Importantly, in this dataset, we have significant improvements of representation of individuals from a range of genetic ancestry groups (Table 1), including 83,968 samples of non-European genetic ancestry, allowing us to uncover significant differences in the rate of certain variants by groups. In aggregate, while genetic ancestry groups differ as expected in terms of the number of rare deletions and duplications, when CNV discovery is restricted to those variants that alter the coding sequence of constrained genes, we observe minimal difference in the CNV rates between groups, consistent with previous short variant analyses.


afr amr asj eas fin mid nfe sas
N 11,335 20,800 10,397 15,938 22,688 1,414 326,266 34,481

Table 1. The number of samples in each inferred genetic ancestry group with available high-quality rare CNV calls.

Dataset annotations


The defined set of rare coding CNVs we detected from ES data were annotated for genic impact based on the following criteria on Gencode v39 annotation. For deletions to impact a gene, we required >10% of the coding sequence (CDS) to be overlapped by the deletion; while for duplications, we required >75% of the CDS to be overlapped by the duplication. This information is encoded in the (genes) field of the VCF. Transcripts were chosen by MANE 0.95, followed by Ensembl-defined canonical transcripts where needed.

Size annotations

The start (POS) and end (END) of these discovered variants were calculated as the median across all processed samples of the consensus intervals spanned by each of the delineated CNV events.

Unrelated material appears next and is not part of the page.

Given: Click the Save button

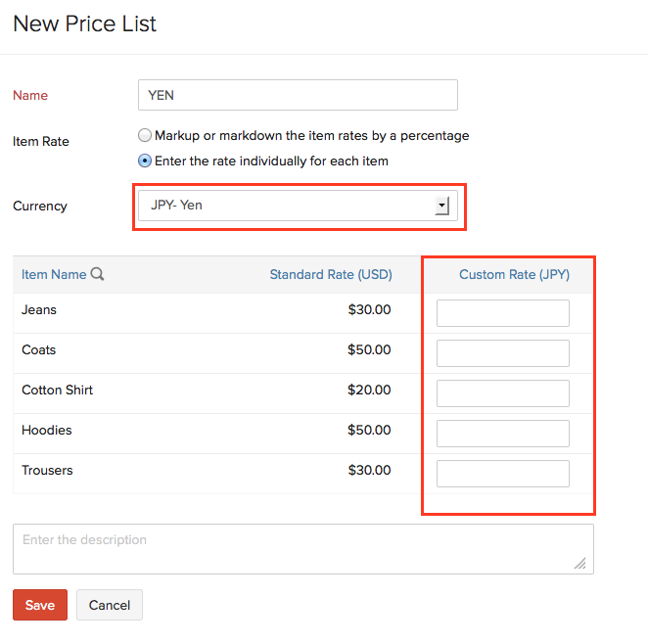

In addition to the start, end, and length (SVLEN) variables, for each variant, we also report the number of consensus exons (N_EXN_VAR) and number of consensus intervals (N_INT_VAR) that each variant spans across all processed batches. The consensus number of exons and intervals can be thought of as probe density in microarrays - the higher the number of probes, the greater confidence one has in capturing a true event, and only a true event. Our callset has been filtered to retain only variants that span three or more consensus intervals and consensus exons.

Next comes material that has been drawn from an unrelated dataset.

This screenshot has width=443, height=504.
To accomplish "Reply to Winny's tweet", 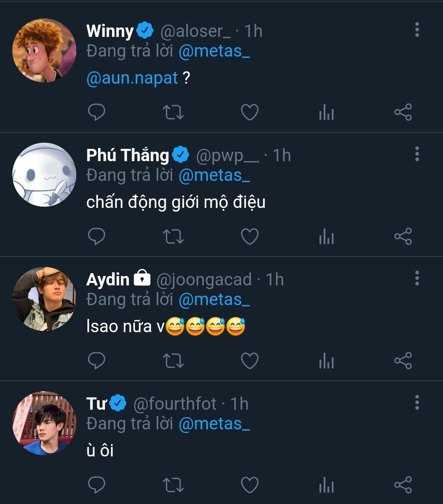I will [x=97, y=112].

Each variant is annotated with site count (SC), site number (SN), and site frequency (SF). SC refers to the number of individuals that carry this variant; SN refers to the number of individuals that have a non-null genotype at this variant; and SF refers to the proportion of individuals carrying this variant, calculated as SC/SN. We further reported each of these statistics calculated on the sample subsets corresponding to defined genetic ancestry groups, with format following xxx_SC, xxx_SN, and xxx_SF for ancestry in {afr, amr, asj, eas, fin, mid, nfe, and sas}.

Data subsets

Due to the known enrichment of large, rare CNVs that confer substantial relative risk in neuropsychiatric phenotypes, we also provide two additional VCFs using a subset of the full releasable dataset. These include a VCF with 418,924 samples that are from participating projects that were not collected for neuropsychiatric conditions (bipolar, epilepsy, schizophrenia, psychosis, and general psychiatric conditions), as well as biobanks, which is referred to as the ‘non-neuro’ subset. The second is a further subset of 269,919 individuals that are either labeled as controls, or are from biobanks, and referred to as ‘non-neuro controls’. All 3 subsets are available from the downloads page.

Limitations of ES-based rare coding CNVs in gnomAD v4

  1. This dataset includes only rare coding CNVs, filtered to <1% site frequency in the overall dataset.
  2. This dataset only includes variants that span three or more exons that received sufficient coverage.
  3. This dataset is limited to autosomal CNVs for now.